Golpistas combinam sempre os mesmos sete princípios para enganar vítimas



Até o começo deste ano, o laureado professor britânico Paul Frampton - educado em Oxford - lecionava física na Universidade da Carolina do Norte.

Em 2012, o professor foi condenado a cinco anos de prisão por tráfico de drogas. Ele foi vítima de um esquema de golpistas envolvendo um site de relacionamentos. O caso acabou com sua carreira de professor na universidade.

O psicoterapeuta John Worley também não escapou de uma famosa rede de golpistas nigerianos. Ele foi contatado por e-mail por pessoas que se diziam funcionários do governo da Nigéria. No e-mail, os golpistas pediam ajuda para transferir uma grande fortuna para fora do país.
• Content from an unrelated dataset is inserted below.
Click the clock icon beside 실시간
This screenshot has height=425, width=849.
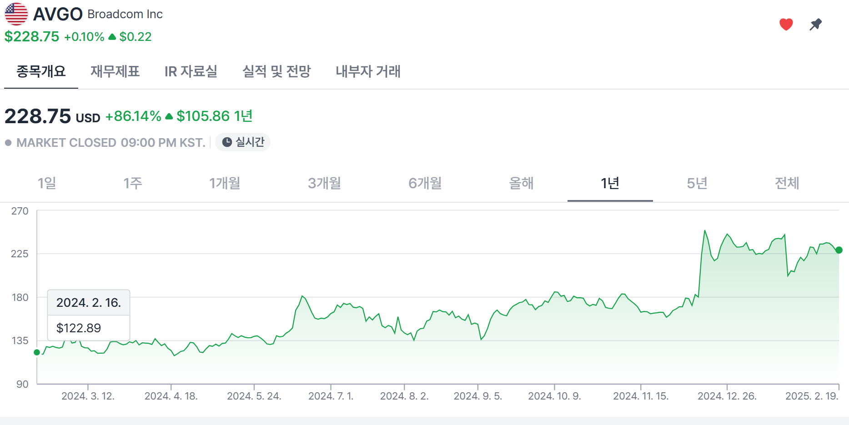coord(227,142)
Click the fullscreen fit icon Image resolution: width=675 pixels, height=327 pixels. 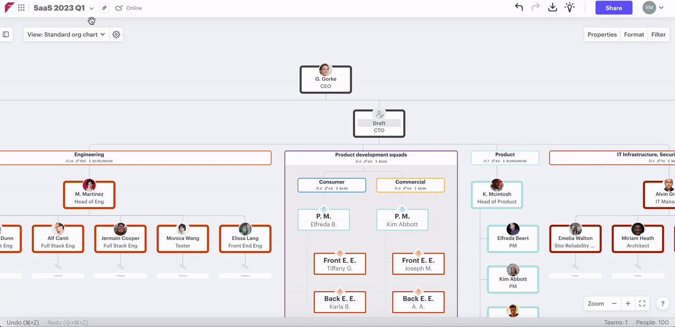642,303
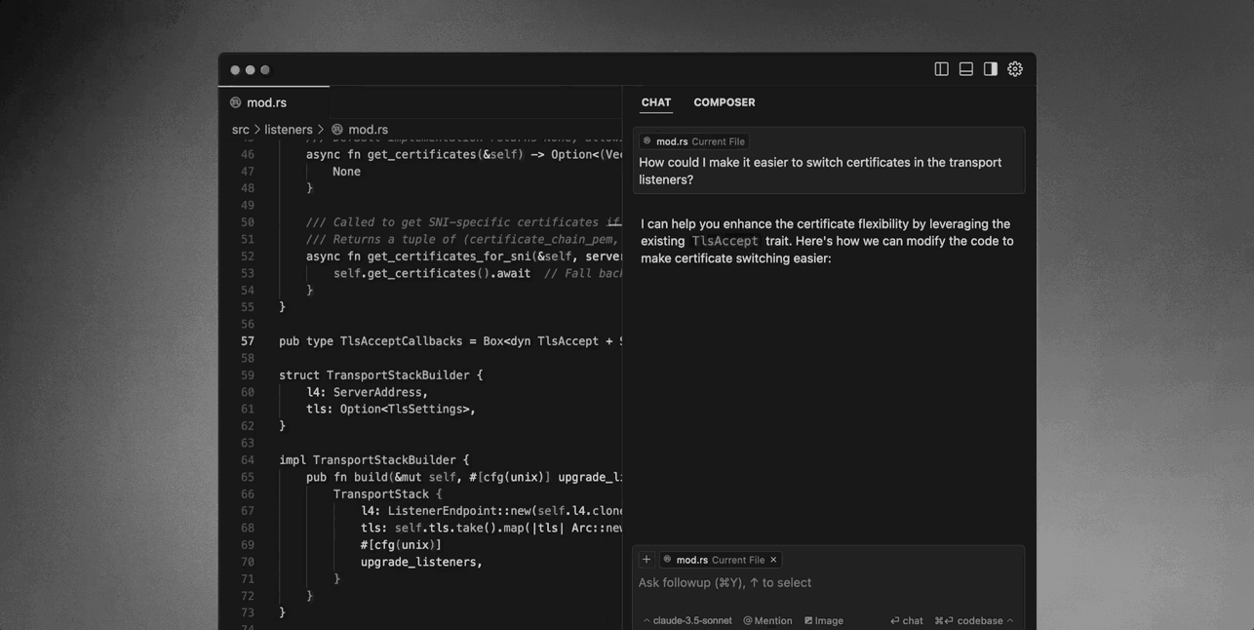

Tudo que Worley precisava fazer era transmitir uma pequena quantia aos funcionários, para que eles liberassem a fortuna. Worley acabou condenado a dois anos de prisão.

Inteligência não protege

Inteligência e experiência não protegem ninguém contra golpes, segundo David Modic, acadêmico da Universidade de Cambridge que estuda a psicologia por trás dos golpes de internet.

Então o que faz alguém ficar vulnerável? O ponto de partida de Modic foi uma pesquisa com mil pessoas - algumas delas vítimas de golpes. Ele conduziu um teste de personalidade com as vítimas, e identificou várias características em comum.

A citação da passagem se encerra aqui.